Qui est le menteur ?
La même scène racontée par la victime ne déroule pas du tout de la même façon. Oui, Attoumani est bien venu réclamer sa monnaie. Lorsqu’il s’avance vers Ibrahim, celui-ci saisit la fameuse barre, le frappe deux fois au visage puis une troisième fois sur le bras que la victime place devant lui pour se protéger. Il s’effondre alors dans la douka. Me Simon, l’avocat de la victime décrit des blessures bien plus lourdes que ne le laisse supposer les deux jours d’ITT : «La victime a perdu des dents. Il a de graves problèmes dentaires dont il souffre encore aujourd’hui» et qui l’empêche de travailler. Attoumani n’a pas les moyens d’aller chez le dentiste pour bénéficier des soins nécessaires.
«C’est des mensonges», répond Ibrahim. «Où sont les expertises pour certifier de son état ?», rajoute Me Ahamada, l’avocat du prévenu.
Pour tenter d’y voir plus clair, la procureure propose alors de reconstituer la scène à la barre du tribunal. Ibrahim, a-t-il pu raisonnablement avoir le temps de se retourner pour se saisir de la barre avant que le client ne lui jette les pierres ? Difficile de se faire une idée.
Une légitime défense contestée
L’avocat de la victime réclame 5.000 euros pour les douleurs, 1.000 euros de préjudice esthétique, 3.900 euros pour «perte de chance» pour le travail… et 10 euros, la monnaie qu’on ne lui aurait toujours pas rendu.
La procureure confie ses doutes sur la version du prévenu et anticipe les arguments de légitime défense que ne manquera pas de mettre en avant la défense. Pour elle, la réaction d’Ibrahim n’a pas été proportionnée.
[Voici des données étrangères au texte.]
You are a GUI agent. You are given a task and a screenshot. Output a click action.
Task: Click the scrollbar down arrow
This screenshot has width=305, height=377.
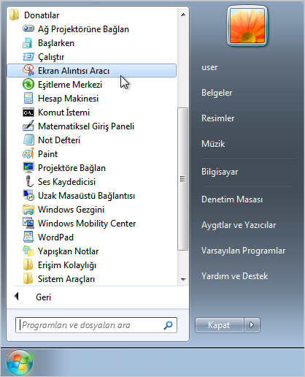(183, 279)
Elle fait d’ailleurs écho aux questions du juge Soubeyran : Ibrahim n’aurait-il pas pu faire autrement que de frapper le client ? Elle demande 5 mois de prison avec sursis et deux ans de mise à l’épreuve.
Stupéfaction de la défense qui ne s’attendait pas à une telle sévérité. Me Ahamada remet en avant les doutes, l’enquête bâclée, «la victime qui n’a pas forcément raison parce qu’elle saigne» d’autant qu’elle était alcoolisée au moment des faits… «On ne demande pas cinq mois de prison pour deux jours d’ITT !»
Ibrahim écope finalement de trois mois d’emprisonnement avec sursis. Quant à l’indemnisation, le tribunal renvoie la décision à une future audience civile. La victime devra alors présenter des expertises pour obtenir réparation.
Parole contre parole, cette fois, celle de la victime a fait la différence.